You know how when you clean something out things get messier before they get better? Like when you dump the contents of a junk drawer on the floor so you’re forced to deal with the miscellany in its entirety? Once you’ve done that you can never go back. You’re left with innumerable little trinkets that have no home and yet you can’t bare to throw away and you must chose to either consider each one individually, sorting through them in a painstakingly careful way or throw them all away and risk losing something quite valuable. The one thing you cannot do is put it all back in the drawer because even if you do you’ll know it’s there. And it probably won’t fit right once you’ve upended everything inside.
Mi.Vida and I dumped our junk drawer on the ground and now we don’t know what to do with it. Slowly but surely we’re sorting through the debris but we’re getting tired, we’re losing steam. We only have so much time in each day to work at the mess and in the meantime it’s still their, strewn all around us. We’re forced to step over it each day, walk around the piles, be reminded constantly of its presence even when we don’t have the time or energy to deal with it.
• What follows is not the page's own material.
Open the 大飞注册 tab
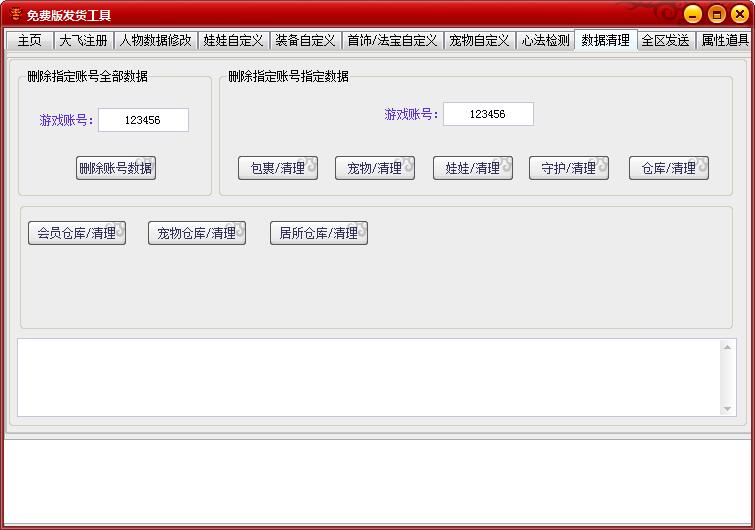Screen dimensions: 755x530 pyautogui.click(x=83, y=41)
That is where I am right now, in the frustrating lull of the junk draw clean out. I no longer feel the anticipation of possibly accomplishing this immense task, the giddy excitement of throwing caution to the wind and dumping that cursed junk drawer because I have faith I can deal with what I find. I’m way past the part where organizing its contents is a challenge I relish, armed with shiny new boxes and trays from the organize-it store.
I guess I’m at the part where I’ve put away the stuff I know what to do with and I’m left with all the rest of it, the stuff I didn’t even know was there but now I can’t get toss without risking tremendous guilt or possible regret. I guess now I’m at the part where I feel frustrated and hopeless, where I just want to give up and throw the rest of it in a box and stuff it way back into the depths of the drawer, where I won’t have to deal with it again for a long, long time.
Except I can’t. Because the things I don’t know what to do with are my hopes, my dreams, my determination, my goals. The stuff I’m not sure where to put is the life I always wanted. And I just can’t bear to let it go.